The Nepal earthquake was expected. For 15 years seismologists warned of growing tension along the Nepal-Bihar faultline, which snaps at least once a century. They feared a repeat of the 1934 disaster that killed 12,000, a sixth of the population, including the daughters of the King and Prime Minister. Now 2.5 million people are crammed into the Valley. Would the honeycomb of fragile, hastily built homes collapse? Would only the solid, historic buildings survive?

When the quake struck the opposite happened. The squares, temples and palaces in the historic kingdoms are reduced to rubble.

I’ve worked with mother-and-child health projects in Nepal for 30 years.
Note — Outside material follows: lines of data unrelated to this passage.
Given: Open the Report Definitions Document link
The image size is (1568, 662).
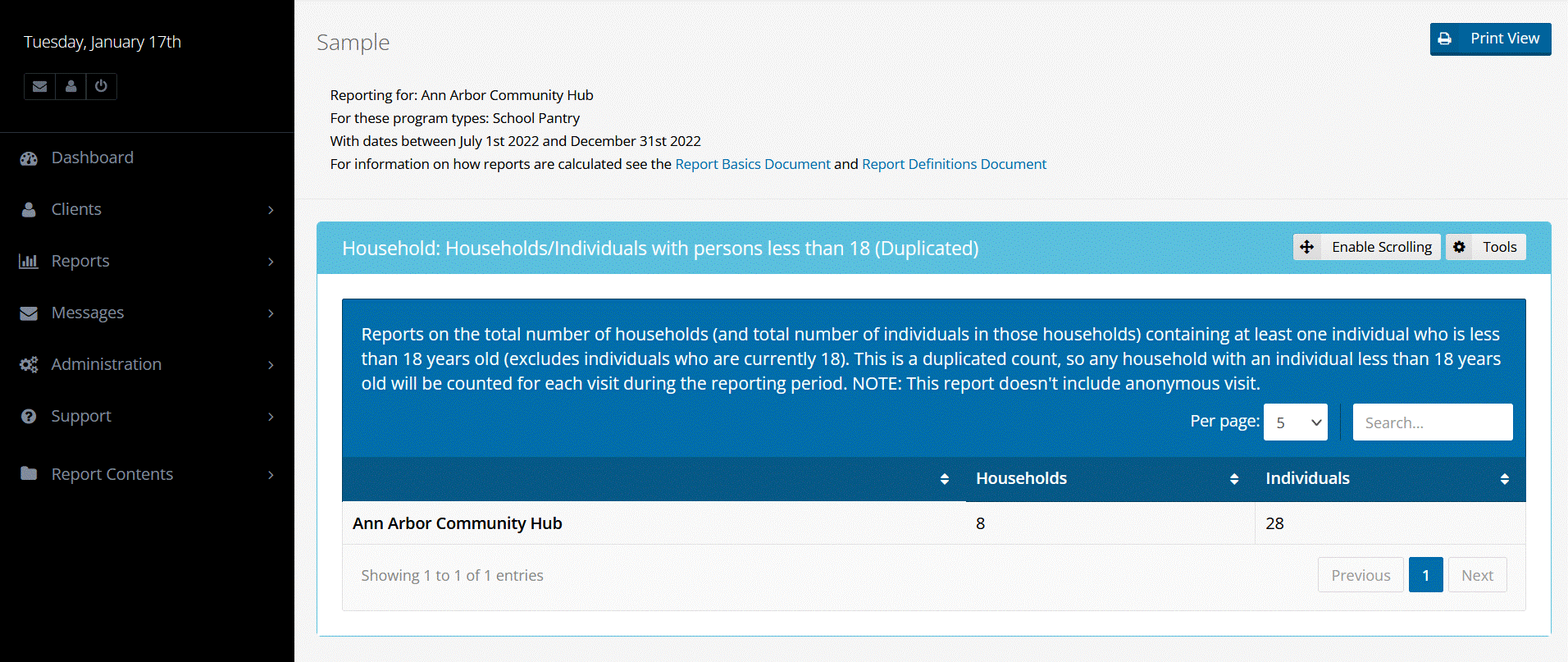Looking at the screenshot, I should (x=954, y=164).
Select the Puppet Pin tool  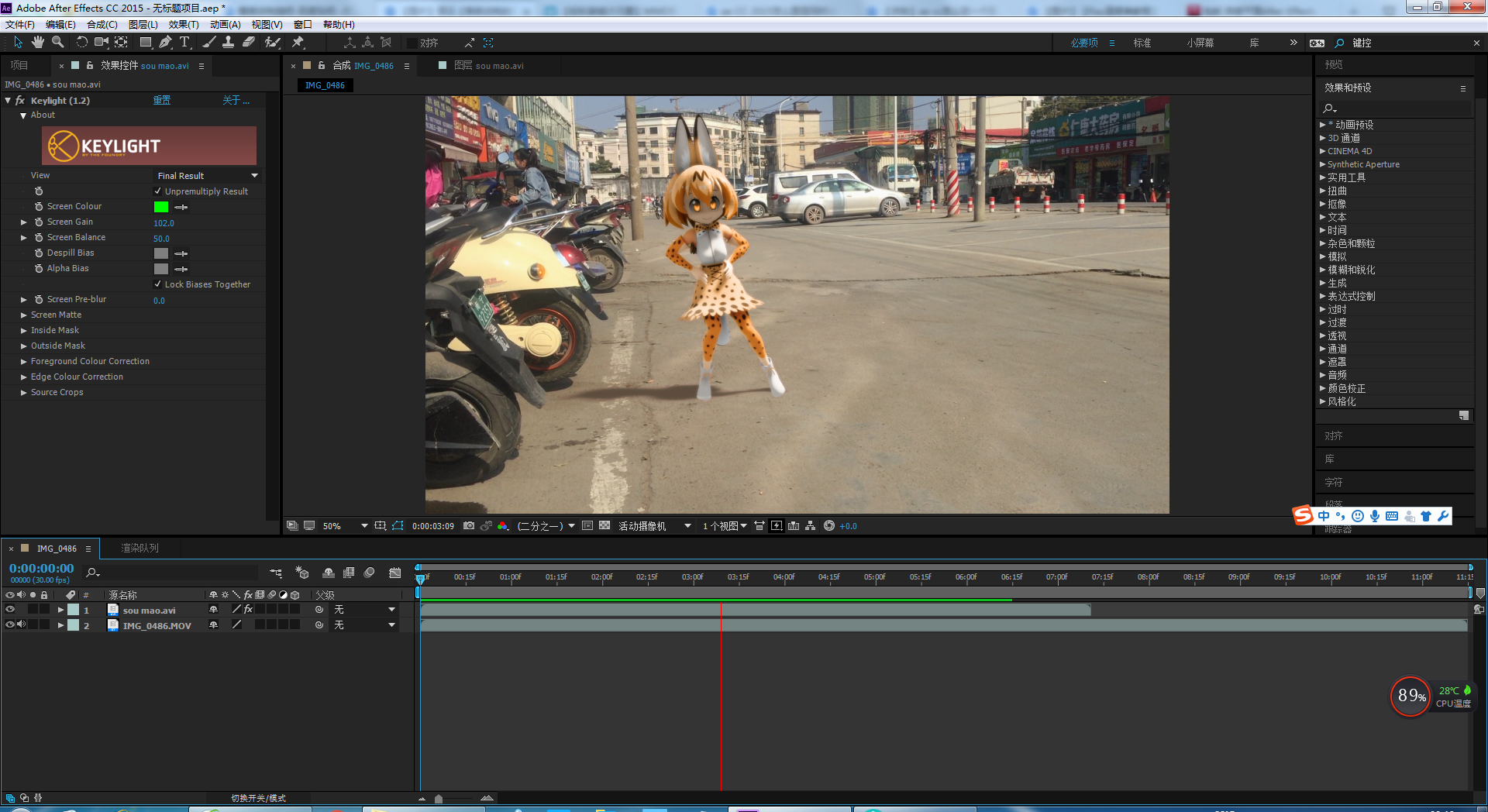(298, 43)
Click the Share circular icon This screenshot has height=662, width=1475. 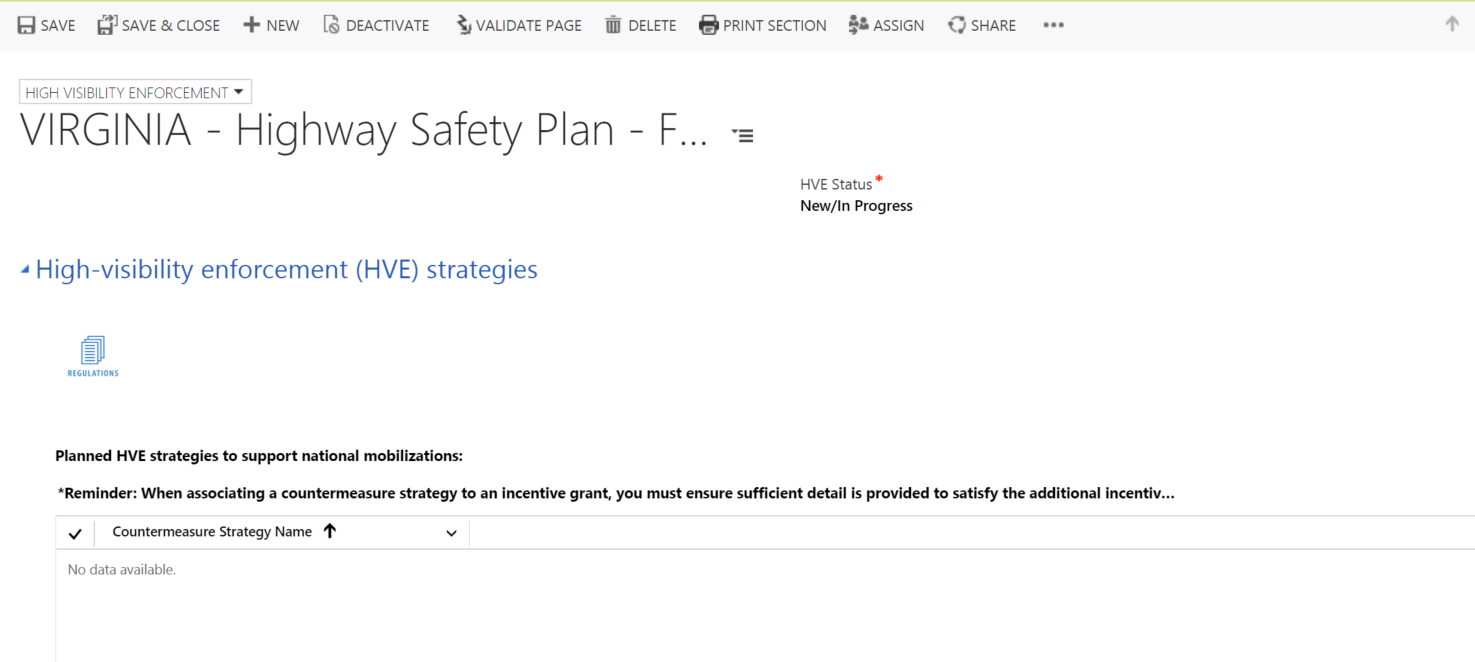957,25
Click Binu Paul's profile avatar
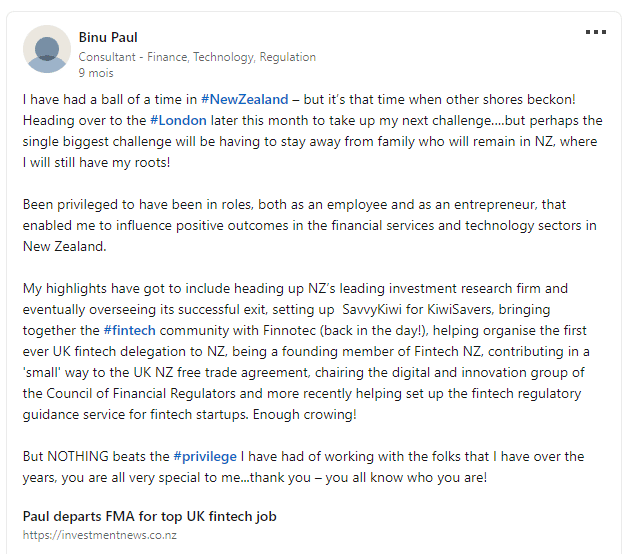 pyautogui.click(x=47, y=49)
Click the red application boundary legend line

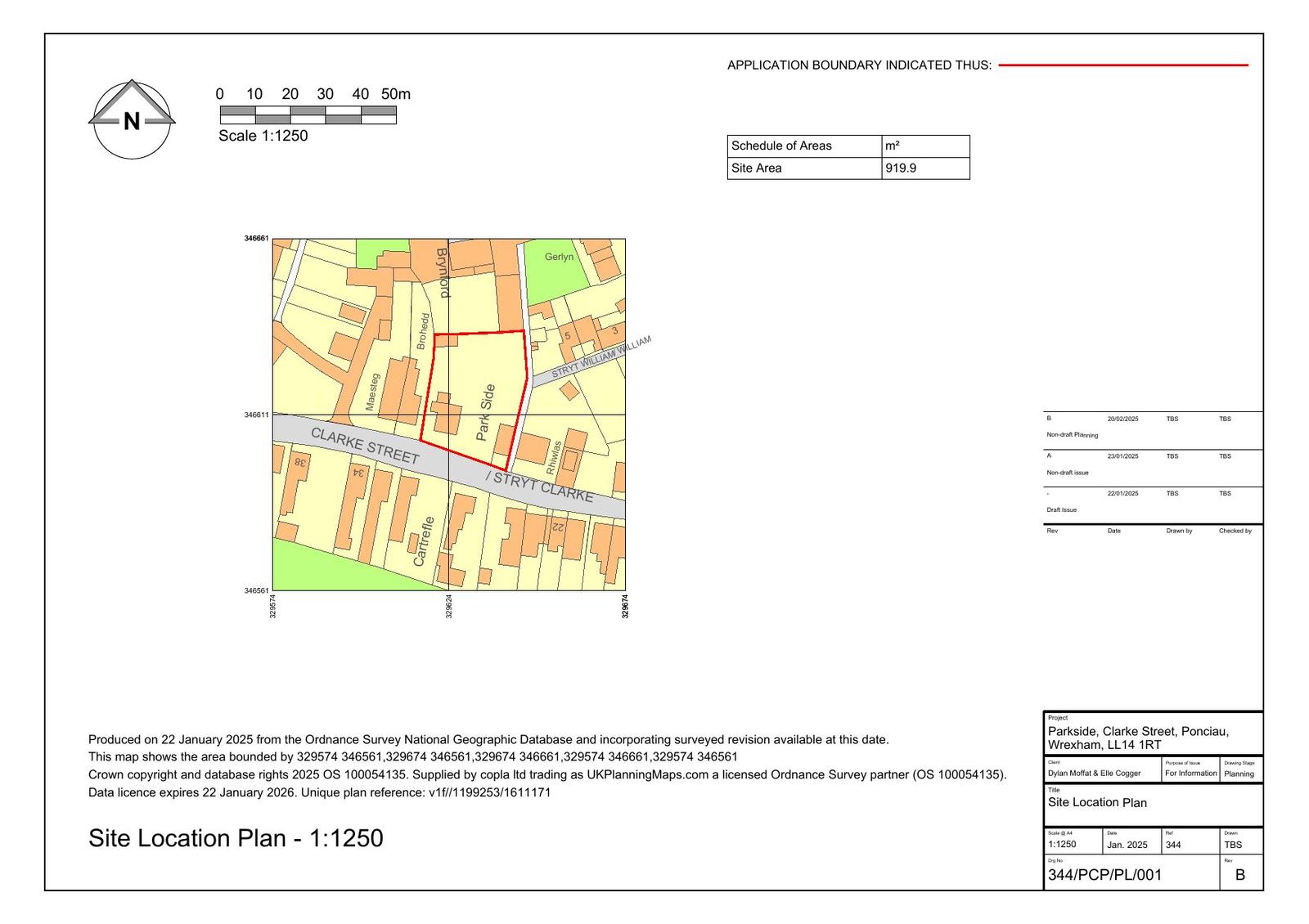pos(1122,65)
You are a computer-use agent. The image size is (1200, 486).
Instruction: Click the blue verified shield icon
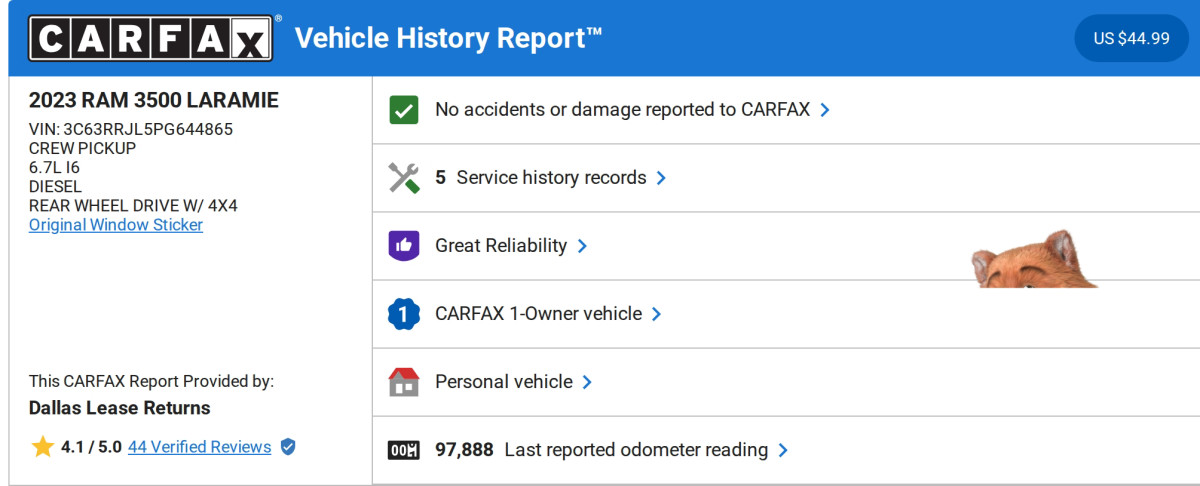[x=288, y=447]
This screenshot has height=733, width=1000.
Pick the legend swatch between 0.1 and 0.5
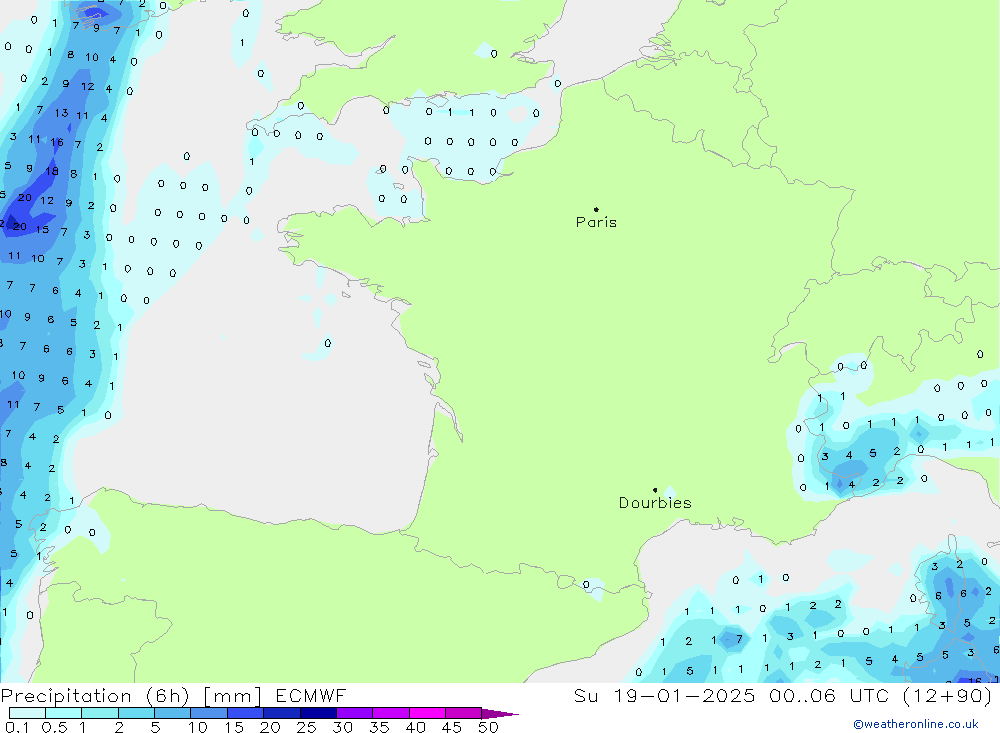(27, 714)
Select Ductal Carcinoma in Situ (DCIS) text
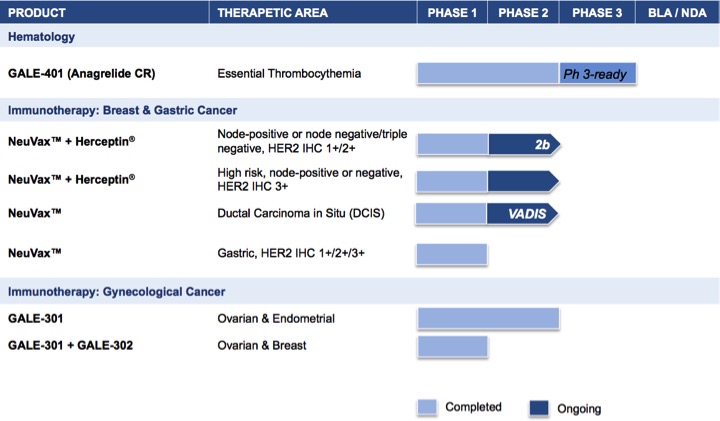This screenshot has height=421, width=720. pos(300,213)
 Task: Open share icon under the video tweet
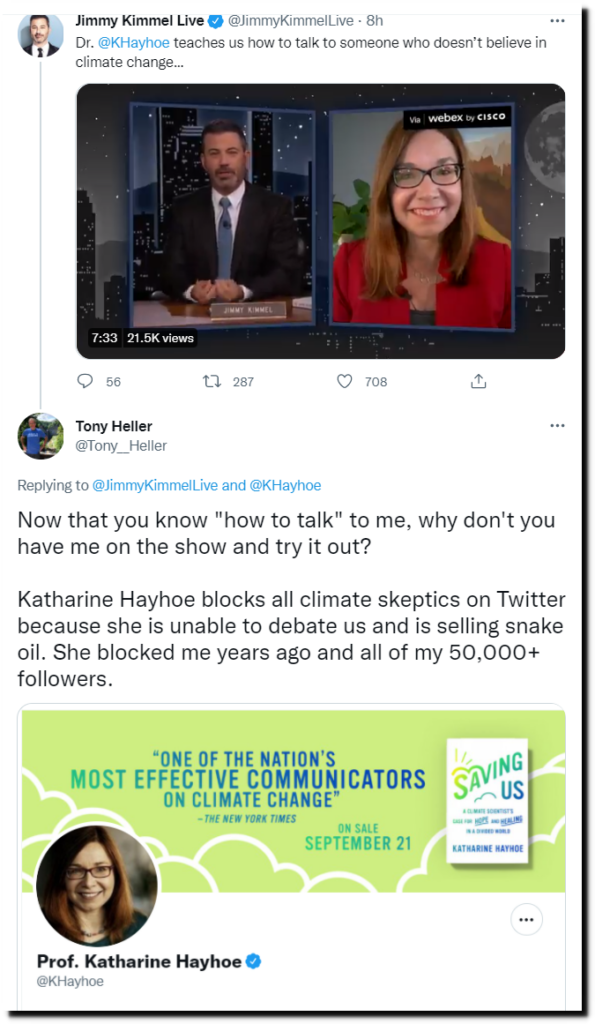point(478,381)
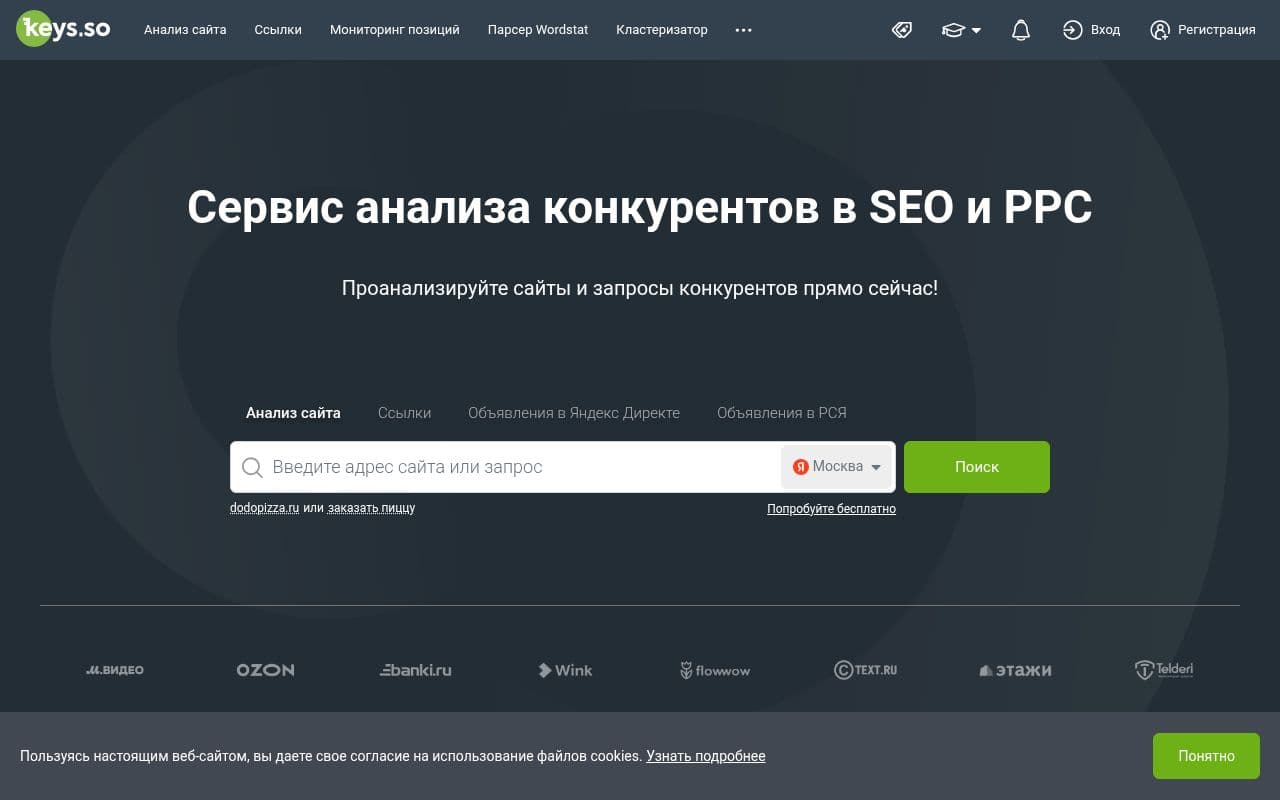This screenshot has height=800, width=1280.
Task: Click the keys.so logo
Action: [x=63, y=29]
I’ve witnessed the country’s death rates halve and literacy rates double.

My colleague Dr Naomi Saville has lived in Nepal for 20 years with her husband, Narayan Acharya, and their children. Narayan had built the family a rammed-earth, earthquake-proof house, outside the city near the Botanic Gardens, using traditional local craftsmen. The house is undamaged.

Now they sleep in their garden with neighbours, under tents and tarpaulins. The earthquake alarm rings from the continuous tremors as they cook rice and lentils on an open stove for 30 people. On 25 April their housekeeper, Niru, lost six of her family, whose house collapsed a few miles away. Another neighbour’s only son was fatally crushed by masonry.

The true scale of Nepal’s suffering is yet to emerge. We don’t know what has happened to the 2 million living on subsistence farms in scattered mountain hamlets on top of the shallow epicentre when tectonic plates shifted below their rice terraces. Helicopter reports suggest devastation. There are few roads there, most impassable from landslides.

Professor Anthony Costello is director of the UCL Institute for Global Health and founder director of the charity Women and Children First.